I have an inner desire to understand things full circle (or full stack here) but often cause paralysis in case I get stuck [1]. I really dislike the blind ignorance that can cause 'acute library calling' but at the same time I'm very impressed, even envious at times because of [1], by people that can really abstract and build on top of systems they barely get.

As an example SQL was black magic to me until I made a big tangent off into the functional programming world where name binding and capture is something almost first class, which made SQL almost obvious now that I have a better idea of what and how they could do underneath. It also leads to hacking opportunities otherwise I'd never be able to even think about it.

As a mathematician, until I have reason to suspect libraries, I'm happy to let them be. (and for a lot of the high quality well-tested ones out there, I need a lot of evidence to believe it's them, not me).
Perhaps they see it as reducing their task to a set of previously solved problems.
Monte Carlo Simulations (MCS) weren't invented to do software testing and I wouldn't really recommend to use it as such. There is better ideas. MCS are used daily for processes/algorithms that are so difficult that a analytical solution is hard or impossible to find. You just throw in some data in your black box and put a "probe" at your variable that you're interested in. Do it many times and you see the pattern (eg. plot a histogram when probing a variable of 1 dimension etc).

If you have an algorithm that you understand and is not too complicated, then I'd argue that MCS are NOT the way to go (maybe in addition but NOT solely). The reason is that due to the law of large numbers it keeps simulating the nice cases instead of the edge cases. Unless you change your input distribution.

I really expected the article to conclude with a link or explanation to Quickcheck [1] since this is exactly what the author is trying to get to (Ie automatically check the edge cases and automatically minimize the input which fails it). Many languages have been porting these ideas.

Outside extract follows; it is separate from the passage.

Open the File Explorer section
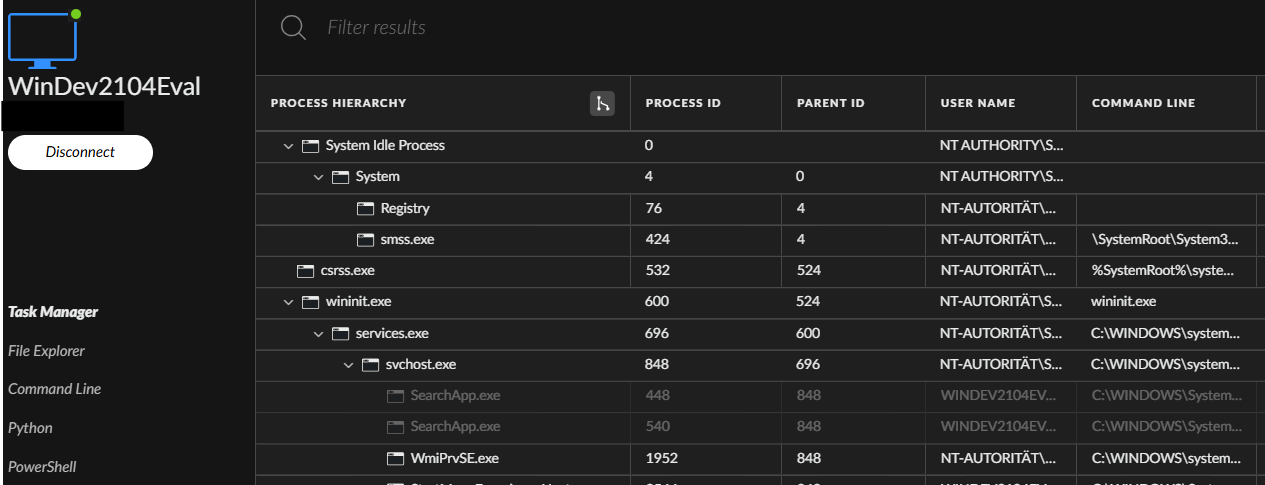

The Scala/Clojure ones are pretty nice.

[1] http://en.wikipedia.org/wiki/QuickCheck

Original paper of 2000:

http://www.eecs.northwestern.edu/~robby/courses/395-495-2009...

I think "does my software fail on random input" is an extremely important test to run, it doesn't matter if a naive MCS doesn't hit the edge cases if it's finding failures in the middle of the problem spaces on the regular (I've had jobs where (somebody else's) code works fine on hand-selected test cases, but as soon as you try something a little bit unexpected it goes all to hell.)

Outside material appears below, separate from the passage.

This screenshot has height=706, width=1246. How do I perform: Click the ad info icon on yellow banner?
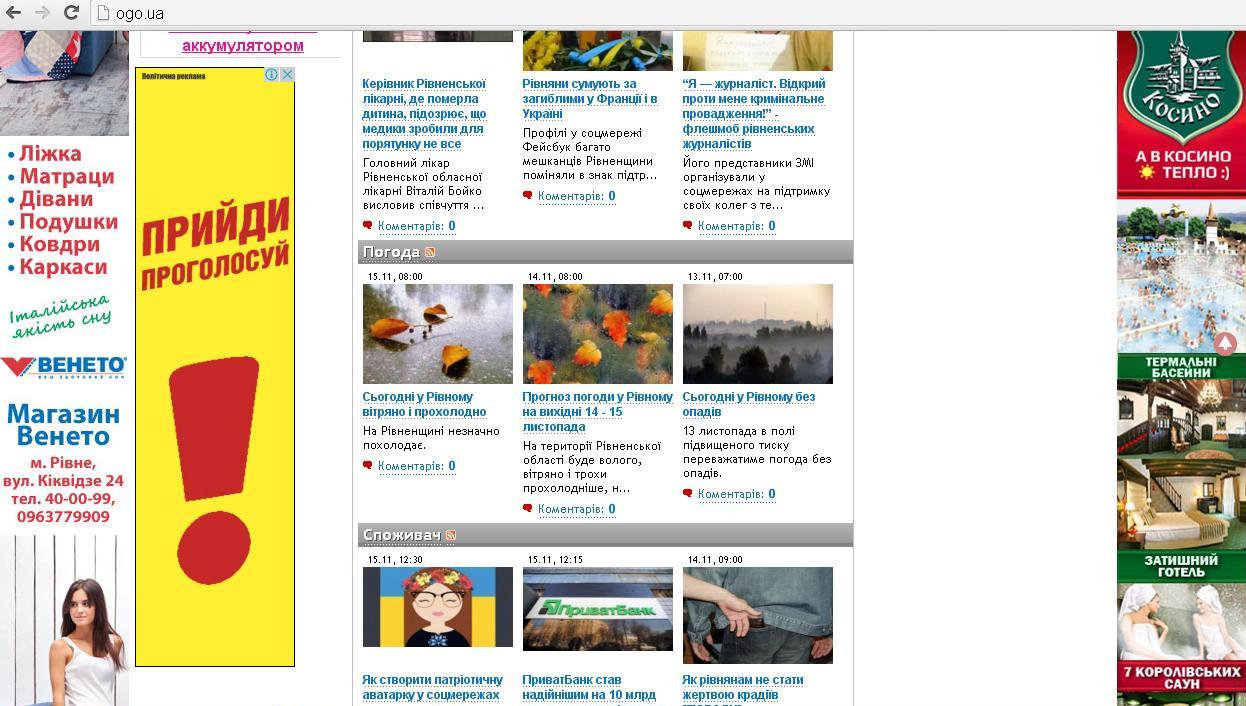(271, 75)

You can say that 'oh you should have caught that earlier' and yeah, ok, whatever.

Depends entirely on the system. This is akin to thinking communication will break down if we all switch to different languages. Certainly true, but far from a likely thing to worry about.

That is, "random input" is not nearly as important as "likely input."

So, the question here would be if you could use a simulation to cover "likely bad" values. Specifically, based on values that have caused previous methods of similar types to fail. I would think certainly. This is, essentially, boundary value testing. (Or am I wrong?)

And yes, I realize there are plenty of libraries that help with this. ScalaCheck/QuickCheck and the like.